> **What you have to do**: Work through the entries below and show every line in which "will" is found.
(Dataset records begins)
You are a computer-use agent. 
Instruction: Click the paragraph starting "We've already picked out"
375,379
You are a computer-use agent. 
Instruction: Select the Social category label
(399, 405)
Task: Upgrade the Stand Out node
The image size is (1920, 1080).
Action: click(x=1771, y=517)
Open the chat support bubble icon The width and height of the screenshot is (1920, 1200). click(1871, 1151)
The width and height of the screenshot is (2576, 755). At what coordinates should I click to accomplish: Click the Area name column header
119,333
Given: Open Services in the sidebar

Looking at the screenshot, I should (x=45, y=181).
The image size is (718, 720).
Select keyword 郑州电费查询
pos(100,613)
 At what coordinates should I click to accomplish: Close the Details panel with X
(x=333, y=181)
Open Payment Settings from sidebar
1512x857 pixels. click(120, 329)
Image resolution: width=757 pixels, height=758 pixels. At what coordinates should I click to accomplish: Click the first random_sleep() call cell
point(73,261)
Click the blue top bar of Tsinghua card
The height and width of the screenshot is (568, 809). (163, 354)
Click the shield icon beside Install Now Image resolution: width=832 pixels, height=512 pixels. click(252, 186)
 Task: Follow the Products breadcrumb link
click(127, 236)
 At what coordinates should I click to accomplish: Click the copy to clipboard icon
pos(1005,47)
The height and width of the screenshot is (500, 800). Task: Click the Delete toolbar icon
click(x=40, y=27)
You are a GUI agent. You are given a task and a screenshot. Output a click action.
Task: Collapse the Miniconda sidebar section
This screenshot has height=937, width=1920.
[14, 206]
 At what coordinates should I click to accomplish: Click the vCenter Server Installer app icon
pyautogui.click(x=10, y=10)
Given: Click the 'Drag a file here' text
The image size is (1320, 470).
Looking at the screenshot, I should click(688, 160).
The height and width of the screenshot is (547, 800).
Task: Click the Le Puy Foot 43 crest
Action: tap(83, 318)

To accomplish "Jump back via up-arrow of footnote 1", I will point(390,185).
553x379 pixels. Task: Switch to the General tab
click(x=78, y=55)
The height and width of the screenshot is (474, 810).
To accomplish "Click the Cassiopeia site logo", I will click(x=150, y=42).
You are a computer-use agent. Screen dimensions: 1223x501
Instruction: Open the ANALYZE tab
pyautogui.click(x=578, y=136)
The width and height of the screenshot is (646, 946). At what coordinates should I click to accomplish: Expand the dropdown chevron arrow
(Dataset records ends)
> **Answer area**:
To accomplish "Jump back via up-arrow of footnote 1", I will point(390,185).
To accomplish "Click the Cassiopeia site logo", I will click(x=150, y=42).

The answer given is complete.